L’échange se poursuit, une lettre sur chaque page de gauche, à droite alternent des images sur fond noir, qui montrent le petit frère nu et fragile et des images sur fond pastel de l’aîné dans son environnement.
D’emblée le cadet se montre aimant et admiratif pour son grand frère. Saura-t-il l’amadouer?
C’est par la mise en valeur de ce qui les différencie qu’ils vont progressivement se rapprocher.
Monsieur mon frère,
Ne vous énervez pas trop contre moi, je suis si petit et sans défense et vous devez être si fort. Au fait, je ne sais même pas votre âge?
Impatient de vous connaître,
Le tout petit.
Mon petit frère de rien du tout,
J’ai bientôt trois ans et je sais faire des choses dont vous n’avez même pas idée. Figurez vous que je sais parler, jouer, dessiner, marcher et courir, et pendant que maman vous donnera le sein, moi je mangerais à table avec papa des morceaux de viande qu’il faut mâcher avec les dents «
Petit à petit, ils se découvrent, s’apprivoisent, se confient l’un à l’autre.
Et, à la dernière page, quand le texte et l’image sont finalement réunis la rencontre peut avoir lieu.

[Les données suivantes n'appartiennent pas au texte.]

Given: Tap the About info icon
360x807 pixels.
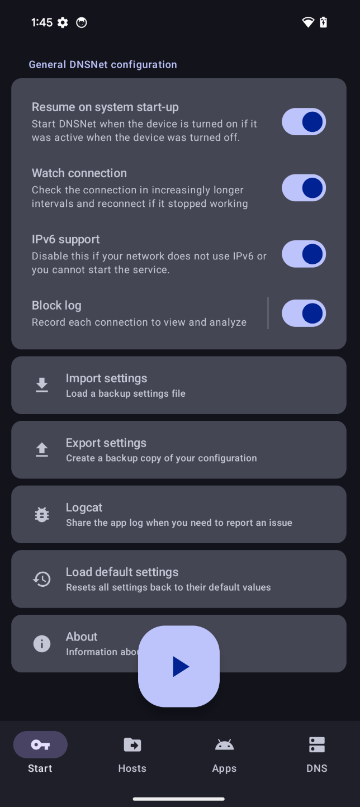Looking at the screenshot, I should (x=42, y=643).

Avec humour et justesse, le texte traduit l’inquiétude qui est la leur. Les questions qu’un enfant se pose probablement à l’annonce d’un petit frère sont abordées avec une telle subtilité qu’on a à peine conscience que les réponses sont données. C’est tout naturellement que l’enfant à qui on lit cet album découvre que le bébé à naître ne saura pas faire grand chose, que son rôle d’aîné peut être protecteur, que le bébé sera plein d’admiration pour lui.
Un pommier dans le ventre. Simon Boulerice, Gérard Dubois, Grasset jeunesse
Quand j’ai lu cet album pour la première fois, je suis retombée en enfance. Pas à cause des garçons en culottes courtes ou des images so vintages qui évoquent les bons points et autres images de prix d’excellence. Non, tout cela n’évoque pas mon enfance mais plutôt celles de mes parents.
Non, ce qui m’a ainsi transporté dans ma prime jeunesse, ce sont les différents sentiments que le jeune héros de cet album, Raphaël, éprouve. Il passe de l’insouciance à la terreur réelle, elle qui est intériorisée et qui paralyse au point qu’on n’ose pas l’aborder avec les adultes. Ce genre de peurs enfantines qu’on garde pour soi et dont on n’arrive pas à se débarrasser justement parce qu’on les tait.
Le héros, donc, est en proie aux plus grandes angoisses parce que son ami lui a dit qu’en mangeant les pommes avec les pépins il risquait d’avoir un pommier qui pousse dans son ventre. Une peur irrationnelle et totalement enfantine s’empare alors de lui. Il n’ose ouvrir la bouche, de peur de faire entrer le soleil dans son ventre ce qui, chacun le sait, favorise la croissance des pommiers. Le voilà donc isolé avec son inquiétude, de cette sorte d’inquiétude qui donne aux enfants des crampes d’estomac.
Le fantasme se nourrit de ses idées noires, il est convaincu de voir des bosses sur son ventre, entend un son d’arbre creux quand il frappe sa poitrine et imagine ses cheveux se transformer en brindilles.
Dans une image qui n’est pas sans rappeler celles de Pierre l’ébouriffé, il se voit déjà affublé de branches pour mains, d’écorce pour peau. L’enfance, disais-je, avec tout ce qu’elle a d’excessif. Il suffira de quelques mots de sa mères et surtout de cette capacité incroyable qu’ont les enfants à passer à autre chose (le temps doit se dérouler autrement quand on a 6 ans, je ne vois que ça comme explication) pour que la situation soit dénouée… Au moins pour quelque temps.
Je travaille avec cet album depuis quelques semaines seulement et je constate que les enfants le choisissent rarement spontanément. Heureusement, les parents, eux, ont tout de suite l’œil attiré par la beauté de l’objet (les images, bien sûr, mais aussi le papier épais, la mise en page soignée, la typographie travaillée) et quand ils le partagent avec leurs enfants tout le monde en est ravit.